-- Start Dataset --

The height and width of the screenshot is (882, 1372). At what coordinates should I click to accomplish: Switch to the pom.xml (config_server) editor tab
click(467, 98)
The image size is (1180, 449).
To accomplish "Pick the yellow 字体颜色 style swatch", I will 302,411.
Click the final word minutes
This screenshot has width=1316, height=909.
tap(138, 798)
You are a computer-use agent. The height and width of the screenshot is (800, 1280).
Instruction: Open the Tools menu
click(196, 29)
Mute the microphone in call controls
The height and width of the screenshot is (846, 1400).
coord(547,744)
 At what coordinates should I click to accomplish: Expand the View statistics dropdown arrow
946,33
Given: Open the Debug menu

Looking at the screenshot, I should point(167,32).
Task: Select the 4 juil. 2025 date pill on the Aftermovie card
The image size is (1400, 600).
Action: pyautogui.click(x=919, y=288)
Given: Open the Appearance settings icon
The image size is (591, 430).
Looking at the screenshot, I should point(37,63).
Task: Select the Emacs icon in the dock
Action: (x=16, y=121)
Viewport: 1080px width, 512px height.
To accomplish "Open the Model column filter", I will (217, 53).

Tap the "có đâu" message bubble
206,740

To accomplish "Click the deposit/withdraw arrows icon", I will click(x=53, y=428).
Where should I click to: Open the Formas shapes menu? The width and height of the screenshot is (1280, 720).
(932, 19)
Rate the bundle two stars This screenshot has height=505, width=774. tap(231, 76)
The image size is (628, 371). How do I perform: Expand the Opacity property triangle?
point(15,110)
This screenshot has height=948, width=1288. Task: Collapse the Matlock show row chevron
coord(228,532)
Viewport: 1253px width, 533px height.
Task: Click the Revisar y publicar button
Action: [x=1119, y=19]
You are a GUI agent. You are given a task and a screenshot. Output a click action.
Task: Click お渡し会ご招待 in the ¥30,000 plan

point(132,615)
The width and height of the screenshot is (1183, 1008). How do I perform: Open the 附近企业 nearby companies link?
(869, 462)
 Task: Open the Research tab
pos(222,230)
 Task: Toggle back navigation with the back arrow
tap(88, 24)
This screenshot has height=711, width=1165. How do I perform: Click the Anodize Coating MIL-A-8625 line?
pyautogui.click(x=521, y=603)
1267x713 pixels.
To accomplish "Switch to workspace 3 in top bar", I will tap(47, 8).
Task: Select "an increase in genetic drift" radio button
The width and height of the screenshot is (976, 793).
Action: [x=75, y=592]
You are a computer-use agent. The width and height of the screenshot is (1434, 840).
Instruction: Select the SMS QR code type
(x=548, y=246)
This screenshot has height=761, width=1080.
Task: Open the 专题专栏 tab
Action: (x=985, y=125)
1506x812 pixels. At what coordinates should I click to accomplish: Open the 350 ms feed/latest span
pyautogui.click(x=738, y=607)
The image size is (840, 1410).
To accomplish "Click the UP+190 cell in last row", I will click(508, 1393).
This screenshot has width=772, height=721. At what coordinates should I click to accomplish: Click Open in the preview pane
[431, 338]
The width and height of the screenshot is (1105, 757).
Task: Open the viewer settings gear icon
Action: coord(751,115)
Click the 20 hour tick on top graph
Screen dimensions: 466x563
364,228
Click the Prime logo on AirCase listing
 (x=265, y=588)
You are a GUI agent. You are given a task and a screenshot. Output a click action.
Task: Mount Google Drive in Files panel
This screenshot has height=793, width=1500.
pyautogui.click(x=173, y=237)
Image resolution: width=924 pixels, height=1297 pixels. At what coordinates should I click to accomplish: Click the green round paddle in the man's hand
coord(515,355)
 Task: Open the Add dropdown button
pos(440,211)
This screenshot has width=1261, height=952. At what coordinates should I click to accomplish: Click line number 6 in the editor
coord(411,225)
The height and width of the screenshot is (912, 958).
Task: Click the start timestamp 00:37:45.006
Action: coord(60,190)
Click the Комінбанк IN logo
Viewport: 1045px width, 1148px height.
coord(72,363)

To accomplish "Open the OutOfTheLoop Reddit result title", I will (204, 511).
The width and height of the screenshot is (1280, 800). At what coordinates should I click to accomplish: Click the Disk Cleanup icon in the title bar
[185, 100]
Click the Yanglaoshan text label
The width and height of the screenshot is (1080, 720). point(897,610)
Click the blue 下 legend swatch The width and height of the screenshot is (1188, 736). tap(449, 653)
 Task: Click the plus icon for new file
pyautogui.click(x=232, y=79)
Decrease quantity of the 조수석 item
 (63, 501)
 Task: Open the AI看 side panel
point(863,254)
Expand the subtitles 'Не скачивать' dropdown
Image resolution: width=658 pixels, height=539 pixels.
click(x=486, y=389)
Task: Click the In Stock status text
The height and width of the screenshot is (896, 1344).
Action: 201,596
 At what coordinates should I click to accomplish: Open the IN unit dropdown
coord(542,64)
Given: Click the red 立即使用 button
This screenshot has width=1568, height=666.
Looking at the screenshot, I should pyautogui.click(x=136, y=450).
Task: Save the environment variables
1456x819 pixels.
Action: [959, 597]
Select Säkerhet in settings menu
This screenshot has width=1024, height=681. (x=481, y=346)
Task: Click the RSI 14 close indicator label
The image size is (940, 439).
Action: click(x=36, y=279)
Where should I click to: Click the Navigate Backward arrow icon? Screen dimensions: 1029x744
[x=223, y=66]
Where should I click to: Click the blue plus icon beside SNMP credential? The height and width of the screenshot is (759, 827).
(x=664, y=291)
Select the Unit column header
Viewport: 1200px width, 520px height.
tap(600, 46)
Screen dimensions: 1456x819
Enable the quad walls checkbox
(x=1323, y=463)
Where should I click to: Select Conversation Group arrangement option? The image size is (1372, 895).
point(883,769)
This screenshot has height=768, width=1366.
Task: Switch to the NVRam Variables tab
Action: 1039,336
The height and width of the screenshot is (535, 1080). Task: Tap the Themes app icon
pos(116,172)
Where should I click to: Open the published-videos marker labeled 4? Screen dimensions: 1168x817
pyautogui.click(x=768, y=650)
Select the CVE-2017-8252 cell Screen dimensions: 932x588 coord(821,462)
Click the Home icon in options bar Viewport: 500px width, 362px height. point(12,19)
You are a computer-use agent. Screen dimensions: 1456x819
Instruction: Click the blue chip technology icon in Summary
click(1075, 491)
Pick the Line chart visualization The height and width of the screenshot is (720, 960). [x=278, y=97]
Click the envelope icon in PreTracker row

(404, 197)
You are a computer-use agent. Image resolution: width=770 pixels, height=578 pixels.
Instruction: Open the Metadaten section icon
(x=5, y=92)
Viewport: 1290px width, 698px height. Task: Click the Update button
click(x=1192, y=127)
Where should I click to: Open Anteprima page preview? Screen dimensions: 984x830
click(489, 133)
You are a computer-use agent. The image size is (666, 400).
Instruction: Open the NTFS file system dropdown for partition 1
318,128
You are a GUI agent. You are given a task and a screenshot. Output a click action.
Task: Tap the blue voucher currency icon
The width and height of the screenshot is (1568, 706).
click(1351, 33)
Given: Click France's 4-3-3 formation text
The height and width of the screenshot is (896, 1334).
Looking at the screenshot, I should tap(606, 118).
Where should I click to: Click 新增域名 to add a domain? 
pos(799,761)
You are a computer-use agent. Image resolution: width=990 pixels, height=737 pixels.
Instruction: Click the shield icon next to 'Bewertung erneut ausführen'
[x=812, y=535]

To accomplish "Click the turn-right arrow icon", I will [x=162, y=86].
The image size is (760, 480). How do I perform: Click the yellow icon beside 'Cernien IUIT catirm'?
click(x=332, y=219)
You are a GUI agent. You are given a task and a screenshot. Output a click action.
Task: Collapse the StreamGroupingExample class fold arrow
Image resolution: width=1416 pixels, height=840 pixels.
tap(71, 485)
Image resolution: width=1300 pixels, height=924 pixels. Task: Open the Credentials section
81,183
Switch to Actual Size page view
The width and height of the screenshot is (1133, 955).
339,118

-- End Dataset --

- **Set problem**
Copy every one of the rows above word for word, keeping each line as it is.

- **In response**
The height and width of the screenshot is (882, 1372). At what coordinates should I click to accomplish: Switch to the pom.xml (config_server) editor tab
click(467, 98)
The image size is (1180, 449).
To accomplish "Pick the yellow 字体颜色 style swatch", I will 302,411.
Click the final word minutes
This screenshot has width=1316, height=909.
tap(138, 798)
You are a computer-use agent. The height and width of the screenshot is (800, 1280).
Instruction: Open the Tools menu
click(196, 29)
Mute the microphone in call controls
The height and width of the screenshot is (846, 1400).
coord(547,744)
 At what coordinates should I click to accomplish: Expand the View statistics dropdown arrow
946,33
Given: Open the Debug menu

Looking at the screenshot, I should point(167,32).
Task: Select the 4 juil. 2025 date pill on the Aftermovie card
The image size is (1400, 600).
Action: pyautogui.click(x=919, y=288)
Given: Open the Appearance settings icon
The image size is (591, 430).
Looking at the screenshot, I should point(37,63).
Task: Select the Emacs icon in the dock
Action: (x=16, y=121)
Viewport: 1080px width, 512px height.
To accomplish "Open the Model column filter", I will (217, 53).

Tap the "có đâu" message bubble
206,740

To accomplish "Click the deposit/withdraw arrows icon", I will click(x=53, y=428).
Where should I click to: Open the Formas shapes menu? The width and height of the screenshot is (1280, 720).
(932, 19)
Rate the bundle two stars This screenshot has height=505, width=774. tap(231, 76)
The image size is (628, 371). How do I perform: Expand the Opacity property triangle?
point(15,110)
This screenshot has height=948, width=1288. Task: Collapse the Matlock show row chevron
coord(228,532)
Viewport: 1253px width, 533px height.
Task: Click the Revisar y publicar button
Action: [x=1119, y=19]
You are a GUI agent. You are given a task and a screenshot. Output a click action.
Task: Click お渡し会ご招待 in the ¥30,000 plan

point(132,615)
The width and height of the screenshot is (1183, 1008). How do I perform: Open the 附近企业 nearby companies link?
(869, 462)
 Task: Open the Research tab
pos(222,230)
 Task: Toggle back navigation with the back arrow
tap(88, 24)
This screenshot has height=711, width=1165. How do I perform: Click the Anodize Coating MIL-A-8625 line?
pyautogui.click(x=521, y=603)
1267x713 pixels.
To accomplish "Switch to workspace 3 in top bar", I will tap(47, 8).
Task: Select "an increase in genetic drift" radio button
The width and height of the screenshot is (976, 793).
Action: [x=75, y=592]
You are a computer-use agent. The width and height of the screenshot is (1434, 840).
Instruction: Select the SMS QR code type
(x=548, y=246)
This screenshot has height=761, width=1080.
Task: Open the 专题专栏 tab
Action: (x=985, y=125)
1506x812 pixels. At what coordinates should I click to accomplish: Open the 350 ms feed/latest span
pyautogui.click(x=738, y=607)
The image size is (840, 1410).
To accomplish "Click the UP+190 cell in last row", I will click(508, 1393).
This screenshot has width=772, height=721. At what coordinates should I click to accomplish: Click Open in the preview pane
[431, 338]
The width and height of the screenshot is (1105, 757).
Task: Open the viewer settings gear icon
Action: coord(751,115)
Click the 20 hour tick on top graph
Screen dimensions: 466x563
364,228
Click the Prime logo on AirCase listing
 (x=265, y=588)
You are a GUI agent. You are given a task and a screenshot. Output a click action.
Task: Mount Google Drive in Files panel
This screenshot has height=793, width=1500.
pyautogui.click(x=173, y=237)
Image resolution: width=924 pixels, height=1297 pixels. At what coordinates should I click to accomplish: Click the green round paddle in the man's hand
coord(515,355)
 Task: Open the Add dropdown button
pos(440,211)
This screenshot has width=1261, height=952. At what coordinates should I click to accomplish: Click line number 6 in the editor
coord(411,225)
The height and width of the screenshot is (912, 958).
Task: Click the start timestamp 00:37:45.006
Action: coord(60,190)
Click the Комінбанк IN logo
Viewport: 1045px width, 1148px height.
coord(72,363)

To accomplish "Open the OutOfTheLoop Reddit result title", I will (204, 511).
The width and height of the screenshot is (1280, 800). At what coordinates should I click to accomplish: Click the Disk Cleanup icon in the title bar
[185, 100]
Click the Yanglaoshan text label
The width and height of the screenshot is (1080, 720). point(897,610)
Click the blue 下 legend swatch The width and height of the screenshot is (1188, 736). tap(449, 653)
 Task: Click the plus icon for new file
pyautogui.click(x=232, y=79)
Decrease quantity of the 조수석 item
 (63, 501)
 Task: Open the AI看 side panel
point(863,254)
Expand the subtitles 'Не скачивать' dropdown
Image resolution: width=658 pixels, height=539 pixels.
click(x=486, y=389)
Task: Click the In Stock status text
The height and width of the screenshot is (896, 1344).
Action: 201,596
 At what coordinates should I click to accomplish: Open the IN unit dropdown
coord(542,64)
Given: Click the red 立即使用 button
This screenshot has width=1568, height=666.
Looking at the screenshot, I should pyautogui.click(x=136, y=450).
Task: Save the environment variables
1456x819 pixels.
Action: [959, 597]
Select Säkerhet in settings menu
This screenshot has width=1024, height=681. (x=481, y=346)
Task: Click the RSI 14 close indicator label
The image size is (940, 439).
Action: click(x=36, y=279)
Where should I click to: Click the Navigate Backward arrow icon? Screen dimensions: 1029x744
[x=223, y=66]
Where should I click to: Click the blue plus icon beside SNMP credential? The height and width of the screenshot is (759, 827).
(x=664, y=291)
Select the Unit column header
Viewport: 1200px width, 520px height.
tap(600, 46)
Screen dimensions: 1456x819
Enable the quad walls checkbox
(x=1323, y=463)
Where should I click to: Select Conversation Group arrangement option? The image size is (1372, 895).
point(883,769)
This screenshot has height=768, width=1366.
Task: Switch to the NVRam Variables tab
Action: 1039,336
The height and width of the screenshot is (535, 1080). Task: Tap the Themes app icon
pos(116,172)
Where should I click to: Open the published-videos marker labeled 4? Screen dimensions: 1168x817
pyautogui.click(x=768, y=650)
Select the CVE-2017-8252 cell Screen dimensions: 932x588 coord(821,462)
Click the Home icon in options bar Viewport: 500px width, 362px height. point(12,19)
You are a computer-use agent. Screen dimensions: 1456x819
Instruction: Click the blue chip technology icon in Summary
click(1075, 491)
Pick the Line chart visualization The height and width of the screenshot is (720, 960). [x=278, y=97]
Click the envelope icon in PreTracker row

(404, 197)
You are a computer-use agent. Image resolution: width=770 pixels, height=578 pixels.
Instruction: Open the Metadaten section icon
(x=5, y=92)
Viewport: 1290px width, 698px height. Task: Click the Update button
click(x=1192, y=127)
Where should I click to: Open Anteprima page preview? Screen dimensions: 984x830
click(489, 133)
You are a computer-use agent. The image size is (666, 400).
Instruction: Open the NTFS file system dropdown for partition 1
318,128
You are a GUI agent. You are given a task and a screenshot. Output a click action.
Task: Tap the blue voucher currency icon
The width and height of the screenshot is (1568, 706).
click(1351, 33)
Given: Click France's 4-3-3 formation text
The height and width of the screenshot is (896, 1334).
Looking at the screenshot, I should tap(606, 118).
Where should I click to: Click 新增域名 to add a domain? 
pos(799,761)
You are a computer-use agent. Image resolution: width=990 pixels, height=737 pixels.
Instruction: Click the shield icon next to 'Bewertung erneut ausführen'
[x=812, y=535]

To accomplish "Click the turn-right arrow icon", I will [x=162, y=86].
The image size is (760, 480). How do I perform: Click the yellow icon beside 'Cernien IUIT catirm'?
click(x=332, y=219)
You are a GUI agent. You are given a task and a screenshot. Output a click action.
Task: Collapse the StreamGroupingExample class fold arrow
Image resolution: width=1416 pixels, height=840 pixels.
tap(71, 485)
Image resolution: width=1300 pixels, height=924 pixels. Task: Open the Credentials section
81,183
Switch to Actual Size page view
The width and height of the screenshot is (1133, 955).
339,118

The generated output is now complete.